Guillermo Vilas contó hace años en una televisión argentina el origen supuesto (el que él vivió) del efecto liftado en el tenis, su éxito en la élite. Vilas rememoraba un encuentro con un profesor que le habló del efecto que podía tener mediante distintas fuerzas del aire la pelota de tenis al golpearla. El efecto Magnus. Cuando la bola gira hacia delante, el aire se mueve más lento en la parte superior pero el giro consigue que el aire se mueva más rápido en la parte inferior. Como el aire va más rápido, la presión es más baja, y la diferencia de presión lleva la pelota abajo. De ahí que el liftado eleve la bola a toda velocidad pero esta caiga también muy rápido. Vilas lo resumió a la manera canchera: “La bola se frena”. Llegó a un torneo a Tokyo con el avance revolucionario en la cabeza, y allí se encontró, un día que estaba comiendo mirando a una pista, una bola a toda pastilla girando hacia delante, frenada. Y otra, y otra. Se quedó con la boca abierta. “Era el insoportable Björn Borg”. “¿De dónde sacaste tú eso?”, le preguntó. “Se lo pregunté porque Borg es completamente cuadrado, nunca leyó un libro. Y él me dijo: ‘Mi padre juega al ping pong”.

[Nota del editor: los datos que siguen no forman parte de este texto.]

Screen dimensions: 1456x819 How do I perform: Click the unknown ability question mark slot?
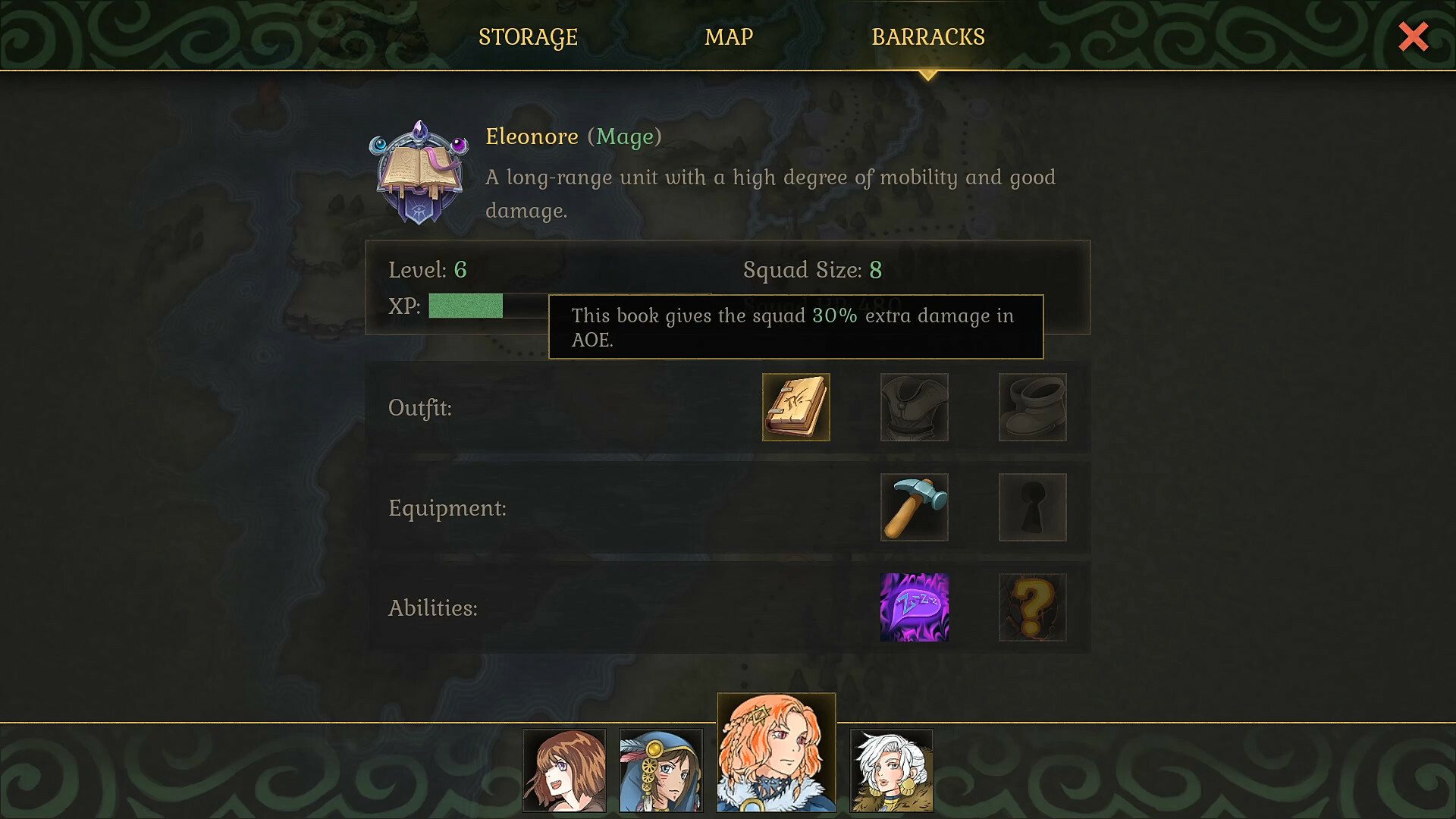point(1032,607)
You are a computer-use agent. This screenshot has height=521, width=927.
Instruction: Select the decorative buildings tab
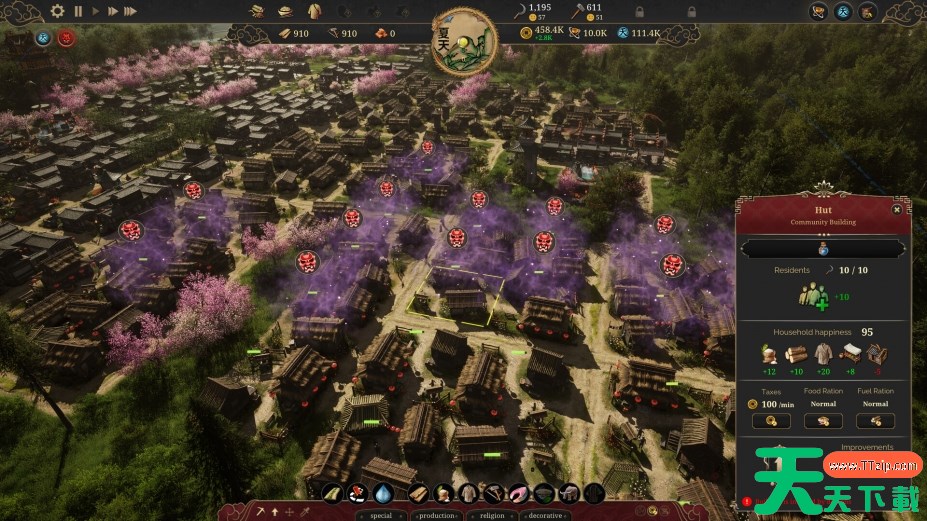[545, 515]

Casper Ruud, noruego, es una fortaleza en tierra batida gracias al liftado como lo era Nadal: golpes agresivos que, con esfuerzo, pueden ser ganadores, pero que no dejan de ser una manera inteligente, táctica, de defensa. Un golpe de control. Pegarle fuerte para asegurar que la bola entre. Ponerla a fingir en el aire como bola lenta, pero envenenada y alta cuando toca suelo y sale despedida. Hay algo en ese golpe que recuerda sin misericordia a las peores palizas de la vida, aquellas que creíamos controlar porque venían frenadas sin saber que sólo es al aterrizar, y creerlas ya bajo nuestro dominio, cuando se demuestran ingobernables.

Jack Draper, británico, le pega a la bola como si el mundo le debiera algo. Zurdo y sin aparente esperanza en la tierra, ha hecho un Masters en Madrid de terror. Del mismo modo que Ruud, heredero de los cariños de Madrid por haberse criado en la academia de Rafa Nadal y entender el tenis como una laboriosa estrategia fundada en el control de los partidos. Fue lo que hizo Ruud pese a ponerse por debajo en el primer set: no perder el control, manejarlo incluso desde la derrota momentánea. En eso consiste también el tenis: en gestionar destrozos. De ahí la importancia del liftado, que fue un golpe de supervivencia hasta convertirse en un arma de doble filo.

La final del Masters enfrentó dos culturas conocidas, la de golpear hasta matar y la de resistir hasta sobrevivir. Draper contra Ruud. Ruud se impuso en el primer set porque tuvo paciencia y Draper en el segundo porque premió la impaciencia. En el tercero se agarraron a raquetazos en un juego interminable (1-1, al saque Draper) que acabó resolviendo el británico con saques de más de 200 km/h. Quizá ahí se estaban jugando más de lo que decían. Pero, si lo hicieron, no se sintió en el resultado. A Draper le falta control en la locura de golpes.

El tenis es un deporte tan solitario que en el entrenamiento se necesitan el uno al otro para calentar: tírame un globo, ahora una volea, ahora al revés. Se echan una mano para entrenar los golpes con los que luego se van a destrozar. Draper y Ruud se erosionaron mutuamente con la paciencia delicada con que se caen, de la nada, los imperios. Llegaron al tercer set escupidos por un oso. La fortaleza mental de Ruud contra la fortaleza física de Draper. Más viejo que la vida. Desenlace previsible: en el tenis la cabeza, de momento, destruye y construye más que un saco de golpes.